◆ **Source text**:
<<<<

Eskom has opted for less revenue from South Africa’s struggling ferrochrome producers than no revenue at all. For a company that now generates more electricity than it can sell, that makes sense, even if it entails a huge compromise for the energy utility.
The backdrop to this is a standoff between Eskom, which has been hiking costs rapidly over the past decade, and the country’s ferrochrome producers, which have warned that steep power prices make their industry unsustainable and put 2,400 jobs at risk. While South Africa accounts for 72% of global chrome reserves, its output fell 50% last year, in part thanks to growing competition from China.
Now, Eskom has offered the country’s ferrochrome producers – the largest of which are the Merafe-Glencore joint venture and Samancor Chrome – a five-year deal of 62c/kWh. This would at least allow the producers to break even, put retrenchments on hold and even reopen previously shuttered smelters.
Intensive energy users
The smelters are massive users of power, so they are vital to Eskom’s bottom line; they’re also the most vulnerable to electricity price hikes. Over the past decade, Eskom has hiked prices for consumers far in excess of inflation as it battles its own demons, including ballooning unpaid debt from municipalities, which sits at R110bn.
The ferrochrome producers consume 1,600MW-2,000MW of power – equal to about 12 terawatt hours, which provides Eskom with revenue of about R7.4bn. That’s money Eskom stands to lose if the 62c/kWh tariff isn’t finalised and approved by the National Energy Regulator of South Africa (Nersa), which will hold public hearings on this discount price proposal.
There is much at stake. Speaking at a forum on platinum group metals last month, Japie Fullard, head of Glencore’s South African ferroalloys operations, said if this offer of 62c falls through, “I promise you, within a week or two, I am going to retrench another 1,500 people – and that is heartbreaking.”

>>>>

◆ **Data provided**:

<<<<

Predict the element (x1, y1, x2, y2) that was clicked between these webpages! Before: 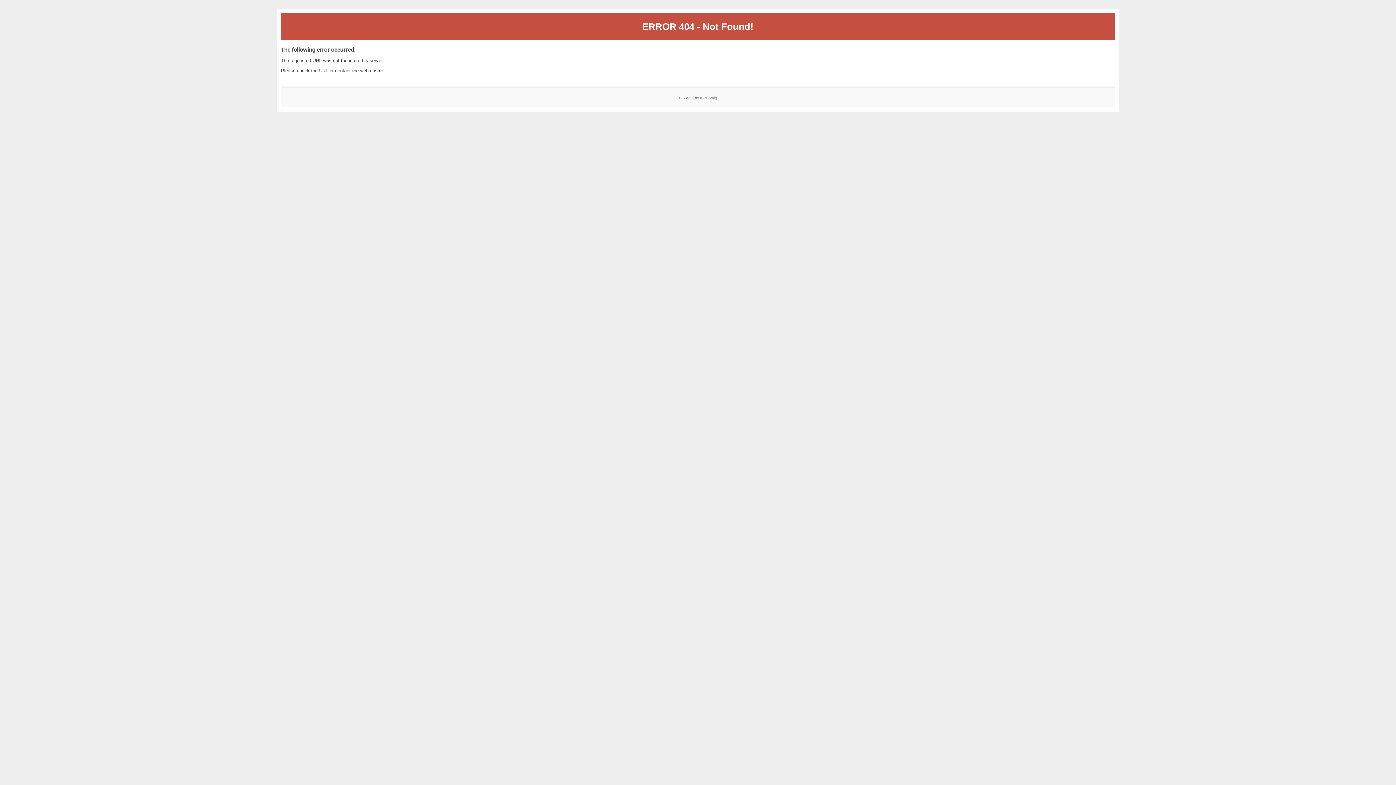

>>>>

◆ **Short problem**: In two sentences, summarize the article above on Eskom's power deal with ferrochrome producers.

◆ **Task solution**: Ferrochrome producers have warned that Eskom's steep power prices make their industry unsustainable, so Eskom has offered them a five-year tariff of 62c/kWh that would let them break even, put retrenchments on hold and even reopen shuttered smelters. Eskom stands to lose about R7.4bn in revenue from these producers if Nersa does not approve the tariff.